Managing and analyzing code in the database

When you compile PL/SQL programs, the source code is loaded into the data dictionary in a variety of forms (the text of the code, dependency relationships, parameter information, etc.). You can therefore use SQL to query these dictionary views to help you manage your code base.

Using native compilation

Beginning with Oracle9i Database, PL/SQL source code may optionally be compiled into native object code that is linked into Oracle. Native compilation can noticeably improve overall application performance (its impact is felt in
compute-intensive programs, but does not affect SQL performance).
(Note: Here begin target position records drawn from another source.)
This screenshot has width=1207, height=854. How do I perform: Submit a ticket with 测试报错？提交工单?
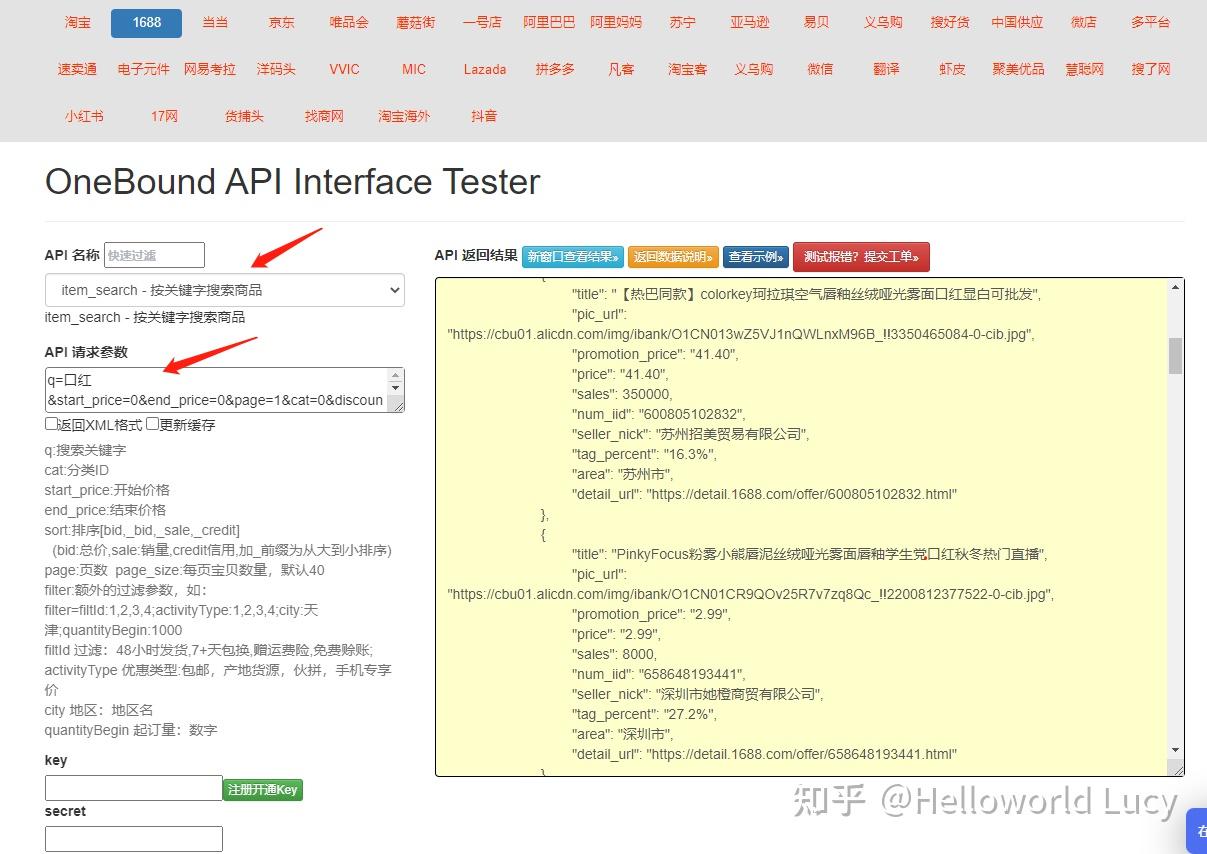[x=861, y=256]
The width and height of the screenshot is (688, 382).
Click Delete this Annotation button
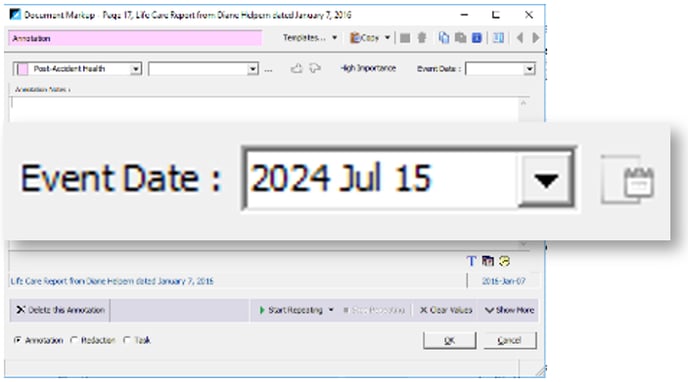[60, 310]
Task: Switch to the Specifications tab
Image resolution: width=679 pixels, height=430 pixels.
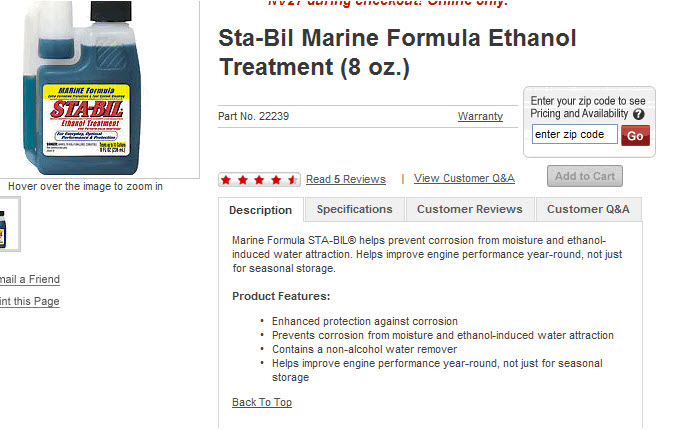Action: 355,209
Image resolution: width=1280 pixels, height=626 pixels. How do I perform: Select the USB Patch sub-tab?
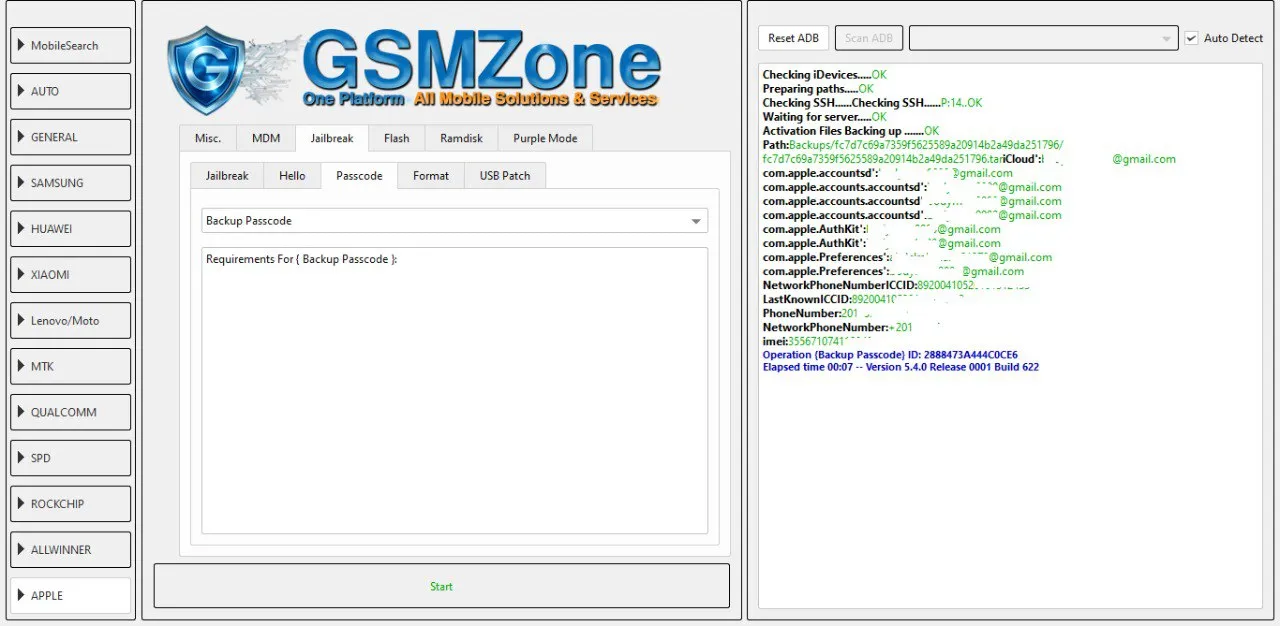[505, 176]
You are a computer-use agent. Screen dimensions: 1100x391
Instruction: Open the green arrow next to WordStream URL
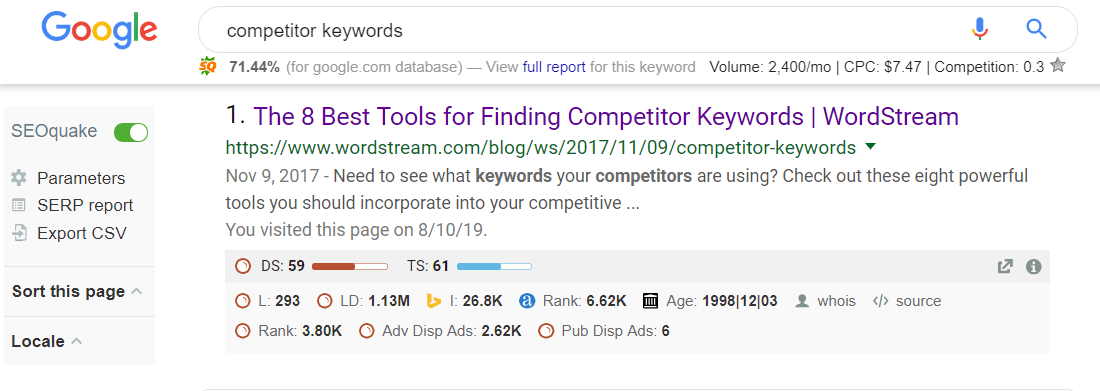coord(871,147)
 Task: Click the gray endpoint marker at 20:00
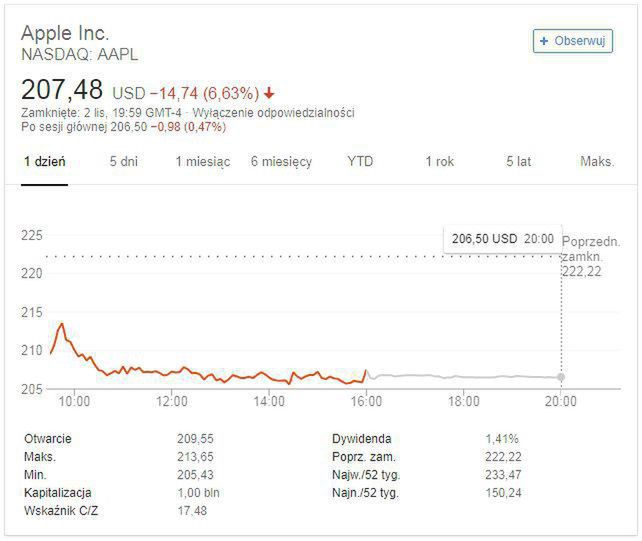(x=561, y=377)
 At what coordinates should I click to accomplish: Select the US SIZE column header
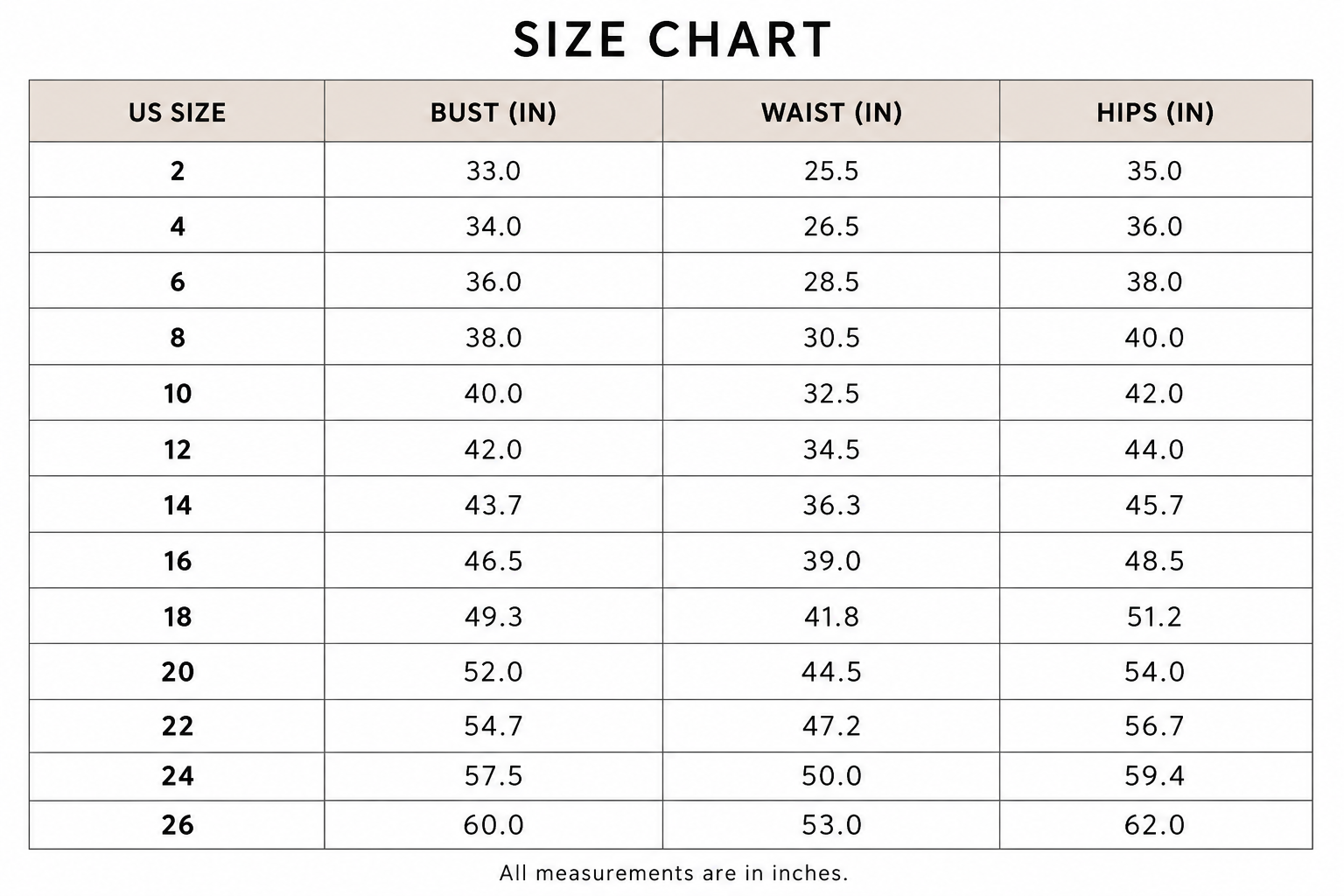(177, 112)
Using the optimizing compiler and compile-time warnings

Oracle Database 10g Release 1 added significant new and transparent capabilities to the PL/SQL compiler. The compiler will now automatically optimize your code, often resulting in substantial improvements in performance. In addition, the compiler will provide warnings about your code that will help you improve its readability, performance, and/or functionality.

Testing PL/SQL programs

This section offers suggestions for PL/SQL program testing based on the open source unit-testing framework, utPLSQL.

Debugging PL/SQL programs

Many development tools now offer graphical debuggers based on Oracle’s DBMS_DEBUG API. These provide the most powerful way to debug programs, but they are still just a small part of the overall debugging process. This section also discusses program tracing and explores some of the techniques and (dare I say) philosophical approaches you should utilize to debug effectively.

Tuning PL/SQL programs

This section offers a roundup of some of the more useful and generally applicable tuning tips, along with instructions for how you can analyze your program’s execution with built-in profiling and tracing utilities.

Protecting stored code

Oracle offers a way to “wrap” source code so that confidential and proprietary information can be hidden from prying eyes. This feature is most useful to vendors who sell applications based on PL/SQL stored code.